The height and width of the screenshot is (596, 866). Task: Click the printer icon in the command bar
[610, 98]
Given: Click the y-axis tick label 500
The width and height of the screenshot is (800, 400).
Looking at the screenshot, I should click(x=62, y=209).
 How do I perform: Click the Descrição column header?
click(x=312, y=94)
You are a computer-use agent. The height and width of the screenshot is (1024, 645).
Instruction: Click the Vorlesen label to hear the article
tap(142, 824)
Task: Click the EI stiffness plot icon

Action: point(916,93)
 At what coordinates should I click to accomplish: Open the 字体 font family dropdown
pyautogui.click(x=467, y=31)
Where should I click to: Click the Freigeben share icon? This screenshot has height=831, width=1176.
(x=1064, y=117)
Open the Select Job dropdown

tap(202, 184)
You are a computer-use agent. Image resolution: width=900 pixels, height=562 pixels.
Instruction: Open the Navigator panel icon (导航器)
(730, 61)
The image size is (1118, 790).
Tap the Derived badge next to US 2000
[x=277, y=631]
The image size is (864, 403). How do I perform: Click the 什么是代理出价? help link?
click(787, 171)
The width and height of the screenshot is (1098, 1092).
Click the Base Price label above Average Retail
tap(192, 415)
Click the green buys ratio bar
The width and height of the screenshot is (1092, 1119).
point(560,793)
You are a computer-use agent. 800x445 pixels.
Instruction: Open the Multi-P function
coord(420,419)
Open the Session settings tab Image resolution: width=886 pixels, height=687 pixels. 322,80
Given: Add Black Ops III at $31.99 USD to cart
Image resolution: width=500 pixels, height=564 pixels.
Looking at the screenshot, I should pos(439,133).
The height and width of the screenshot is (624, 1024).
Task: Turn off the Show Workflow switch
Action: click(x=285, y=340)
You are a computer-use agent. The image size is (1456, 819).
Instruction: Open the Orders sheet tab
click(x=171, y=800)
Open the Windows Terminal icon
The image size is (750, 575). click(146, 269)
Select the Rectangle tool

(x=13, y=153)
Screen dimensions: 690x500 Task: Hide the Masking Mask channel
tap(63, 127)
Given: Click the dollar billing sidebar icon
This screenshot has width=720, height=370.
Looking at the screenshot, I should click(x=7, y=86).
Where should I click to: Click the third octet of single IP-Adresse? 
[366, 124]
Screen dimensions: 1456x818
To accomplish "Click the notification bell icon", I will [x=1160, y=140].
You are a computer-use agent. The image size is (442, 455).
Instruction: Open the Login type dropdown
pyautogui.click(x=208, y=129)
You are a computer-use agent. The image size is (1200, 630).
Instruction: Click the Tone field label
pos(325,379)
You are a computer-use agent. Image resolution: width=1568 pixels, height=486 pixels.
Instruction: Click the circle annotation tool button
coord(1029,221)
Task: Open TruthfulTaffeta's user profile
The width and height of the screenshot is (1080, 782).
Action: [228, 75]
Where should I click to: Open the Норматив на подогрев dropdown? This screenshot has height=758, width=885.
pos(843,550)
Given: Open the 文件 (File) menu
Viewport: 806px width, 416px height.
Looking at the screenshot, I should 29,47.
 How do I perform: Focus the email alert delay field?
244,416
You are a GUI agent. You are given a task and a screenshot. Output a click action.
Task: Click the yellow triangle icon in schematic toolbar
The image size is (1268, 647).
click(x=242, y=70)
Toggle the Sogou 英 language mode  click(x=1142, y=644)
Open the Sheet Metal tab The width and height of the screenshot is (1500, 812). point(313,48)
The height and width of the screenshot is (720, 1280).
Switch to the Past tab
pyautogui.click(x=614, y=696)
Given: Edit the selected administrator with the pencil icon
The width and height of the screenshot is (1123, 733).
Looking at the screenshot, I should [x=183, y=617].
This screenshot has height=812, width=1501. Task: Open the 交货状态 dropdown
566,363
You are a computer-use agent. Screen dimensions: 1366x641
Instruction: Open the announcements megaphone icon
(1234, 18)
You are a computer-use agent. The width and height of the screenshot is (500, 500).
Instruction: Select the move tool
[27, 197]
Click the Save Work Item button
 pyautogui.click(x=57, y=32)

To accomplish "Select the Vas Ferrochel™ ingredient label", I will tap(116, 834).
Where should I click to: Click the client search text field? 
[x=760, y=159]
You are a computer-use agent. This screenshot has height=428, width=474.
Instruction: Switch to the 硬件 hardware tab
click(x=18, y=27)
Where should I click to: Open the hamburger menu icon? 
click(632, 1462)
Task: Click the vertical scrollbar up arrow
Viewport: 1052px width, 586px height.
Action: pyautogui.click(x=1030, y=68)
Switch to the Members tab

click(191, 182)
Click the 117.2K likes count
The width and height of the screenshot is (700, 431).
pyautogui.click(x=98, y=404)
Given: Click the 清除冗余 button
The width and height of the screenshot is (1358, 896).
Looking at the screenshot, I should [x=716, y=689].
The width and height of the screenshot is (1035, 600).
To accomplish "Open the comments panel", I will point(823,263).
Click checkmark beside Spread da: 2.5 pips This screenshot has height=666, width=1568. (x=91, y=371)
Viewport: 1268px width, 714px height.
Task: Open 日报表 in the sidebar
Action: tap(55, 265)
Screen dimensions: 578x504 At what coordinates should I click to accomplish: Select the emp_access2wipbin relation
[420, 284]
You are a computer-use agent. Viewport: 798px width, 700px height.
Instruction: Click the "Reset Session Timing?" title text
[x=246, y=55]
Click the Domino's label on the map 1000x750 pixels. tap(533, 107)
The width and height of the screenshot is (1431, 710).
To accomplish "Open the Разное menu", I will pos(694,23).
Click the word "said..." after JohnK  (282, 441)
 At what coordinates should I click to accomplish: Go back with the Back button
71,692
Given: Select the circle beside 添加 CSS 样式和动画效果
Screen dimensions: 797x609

* [Exercise goal]: What should be returned is the run of lines from the first line of the material through the line containing "You are a computer-use agent. Image resolution: width=900", exact and inclusive, and nothing else.

* [Answer to this exercise]:
The height and width of the screenshot is (596, 866). Task: Click the printer icon in the command bar
[610, 98]
Given: Click the y-axis tick label 500
The width and height of the screenshot is (800, 400).
Looking at the screenshot, I should click(x=62, y=209).
 How do I perform: Click the Descrição column header?
click(x=312, y=94)
You are a computer-use agent. The height and width of the screenshot is (1024, 645).
Instruction: Click the Vorlesen label to hear the article
tap(142, 824)
Task: Click the EI stiffness plot icon

Action: point(916,93)
 At what coordinates should I click to accomplish: Open the 字体 font family dropdown
pyautogui.click(x=467, y=31)
Where should I click to: Click the Freigeben share icon? This screenshot has height=831, width=1176.
(x=1064, y=117)
Open the Select Job dropdown

tap(202, 184)
You are a computer-use agent. Image resolution: width=900 pixels, height=562 pixels.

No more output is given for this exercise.